Part of me thinks this is always going to be hard. But it wont always be front row and center.  I tend to think a lot, its what I do. I wonder a lot too. About life, the world, my future. In some ways I've given up a lot but I've also kept so much. Through everything I've been through I've stayed true to myself and my values. Yes, I've questioned things, doubted myself many times but I stayed strong even through my hardest days. Diagnosis or not. Medical or mental. Part of me will always want answers and part of me may always be searching for them. But I think another part of me is slowly letting go again because ultimately its what's best for me.
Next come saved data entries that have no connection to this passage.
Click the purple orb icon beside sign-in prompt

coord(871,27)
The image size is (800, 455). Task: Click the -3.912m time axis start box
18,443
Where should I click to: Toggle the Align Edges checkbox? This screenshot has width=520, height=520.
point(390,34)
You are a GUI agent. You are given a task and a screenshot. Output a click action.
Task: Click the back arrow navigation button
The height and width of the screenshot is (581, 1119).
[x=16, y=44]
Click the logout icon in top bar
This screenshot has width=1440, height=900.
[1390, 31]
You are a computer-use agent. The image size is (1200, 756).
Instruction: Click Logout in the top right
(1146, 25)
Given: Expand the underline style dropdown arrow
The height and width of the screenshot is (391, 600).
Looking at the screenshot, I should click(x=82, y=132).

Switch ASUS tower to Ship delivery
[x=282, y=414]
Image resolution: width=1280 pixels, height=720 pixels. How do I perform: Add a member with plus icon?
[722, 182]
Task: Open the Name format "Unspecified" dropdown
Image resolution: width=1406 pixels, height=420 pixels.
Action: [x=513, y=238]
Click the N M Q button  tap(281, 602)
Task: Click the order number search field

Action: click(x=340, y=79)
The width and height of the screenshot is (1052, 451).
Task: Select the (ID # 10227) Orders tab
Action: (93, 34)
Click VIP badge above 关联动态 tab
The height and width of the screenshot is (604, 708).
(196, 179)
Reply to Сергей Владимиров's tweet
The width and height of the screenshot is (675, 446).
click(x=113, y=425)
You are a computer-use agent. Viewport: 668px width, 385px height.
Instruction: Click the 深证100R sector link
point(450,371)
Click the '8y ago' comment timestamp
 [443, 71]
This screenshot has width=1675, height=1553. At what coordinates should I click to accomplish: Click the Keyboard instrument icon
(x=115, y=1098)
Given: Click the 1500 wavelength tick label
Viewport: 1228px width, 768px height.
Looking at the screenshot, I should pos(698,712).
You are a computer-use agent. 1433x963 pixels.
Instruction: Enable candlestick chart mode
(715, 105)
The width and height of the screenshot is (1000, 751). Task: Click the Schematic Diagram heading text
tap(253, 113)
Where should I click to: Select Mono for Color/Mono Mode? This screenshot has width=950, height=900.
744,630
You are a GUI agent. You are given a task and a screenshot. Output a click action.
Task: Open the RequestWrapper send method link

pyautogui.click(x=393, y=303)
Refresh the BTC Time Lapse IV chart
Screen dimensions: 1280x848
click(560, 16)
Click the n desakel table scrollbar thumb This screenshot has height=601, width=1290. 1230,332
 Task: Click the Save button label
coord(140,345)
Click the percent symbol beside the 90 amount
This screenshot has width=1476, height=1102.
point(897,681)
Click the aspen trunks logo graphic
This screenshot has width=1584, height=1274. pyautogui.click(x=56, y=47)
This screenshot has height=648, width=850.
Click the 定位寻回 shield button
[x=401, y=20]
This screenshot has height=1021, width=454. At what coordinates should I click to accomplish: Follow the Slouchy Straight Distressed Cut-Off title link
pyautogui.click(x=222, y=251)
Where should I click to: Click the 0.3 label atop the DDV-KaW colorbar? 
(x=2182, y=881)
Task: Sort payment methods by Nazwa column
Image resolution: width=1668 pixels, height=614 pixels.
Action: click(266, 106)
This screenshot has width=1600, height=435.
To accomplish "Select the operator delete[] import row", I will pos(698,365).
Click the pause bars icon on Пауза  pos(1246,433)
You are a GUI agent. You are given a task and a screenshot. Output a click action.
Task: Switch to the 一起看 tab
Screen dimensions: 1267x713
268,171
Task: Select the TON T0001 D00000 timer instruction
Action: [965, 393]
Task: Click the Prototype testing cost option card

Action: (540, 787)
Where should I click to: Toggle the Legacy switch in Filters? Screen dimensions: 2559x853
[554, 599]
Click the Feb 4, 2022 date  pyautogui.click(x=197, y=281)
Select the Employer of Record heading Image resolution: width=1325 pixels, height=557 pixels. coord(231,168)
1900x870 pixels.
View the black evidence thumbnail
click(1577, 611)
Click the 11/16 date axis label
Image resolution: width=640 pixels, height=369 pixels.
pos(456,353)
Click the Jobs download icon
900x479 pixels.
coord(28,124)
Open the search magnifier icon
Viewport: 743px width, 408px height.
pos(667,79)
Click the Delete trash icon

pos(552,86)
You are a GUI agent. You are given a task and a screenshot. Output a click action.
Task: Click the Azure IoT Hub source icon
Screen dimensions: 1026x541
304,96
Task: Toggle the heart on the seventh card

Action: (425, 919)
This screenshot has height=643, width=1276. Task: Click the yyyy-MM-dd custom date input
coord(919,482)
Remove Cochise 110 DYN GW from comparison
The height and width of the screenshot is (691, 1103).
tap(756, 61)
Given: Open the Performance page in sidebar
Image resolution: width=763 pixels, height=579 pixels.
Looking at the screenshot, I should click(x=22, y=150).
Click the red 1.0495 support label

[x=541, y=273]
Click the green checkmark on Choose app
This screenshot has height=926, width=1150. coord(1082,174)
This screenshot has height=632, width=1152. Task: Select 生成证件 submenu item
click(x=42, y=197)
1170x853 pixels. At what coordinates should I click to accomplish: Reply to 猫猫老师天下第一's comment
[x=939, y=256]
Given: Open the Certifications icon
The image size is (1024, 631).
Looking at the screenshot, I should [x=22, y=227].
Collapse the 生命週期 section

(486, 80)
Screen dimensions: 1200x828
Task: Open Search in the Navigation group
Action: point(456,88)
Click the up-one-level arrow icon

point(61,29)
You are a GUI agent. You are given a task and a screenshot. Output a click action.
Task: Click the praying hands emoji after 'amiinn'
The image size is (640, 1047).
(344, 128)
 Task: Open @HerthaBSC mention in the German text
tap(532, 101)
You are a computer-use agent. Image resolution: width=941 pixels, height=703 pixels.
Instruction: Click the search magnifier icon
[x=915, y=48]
A diagnosis wont define me, its merely a reassurance of some sort. I know what I'm going through is real but the people around me dont always believe that. But in some ways the diagnosis had made it a smidge bit easier. Although they didnt understand what I was going through at all they believed I was having symptoms and experiencing pain. But when doctors began to doubt my diagnosis so did those around me. They then began to doubt my symptoms and what I was experiencing. It went back to being oh that's really nothing, which isn't the story at all.

April 04, 2014

Just once I would like to feel the relief of a doctor saying to me you are fine, I don't need to see you again. Only that didn't happen yesterday and this all kind of sucks. I was expecting my exercise stress test to be fine and normal. But now I have an additional test added on the original three, I get to have a nuclear stress test. I wish I had heard you are fine. Instead I heard your heart rate raised too fast, if you were older it would be really bad we think this is because of your age but we can't say for sure. So we want to do a nuclear stress test to check the arteries of your heart to make sure the blood is flowing right. Just once I would like to hear you are done here there's no need to come back. Just once.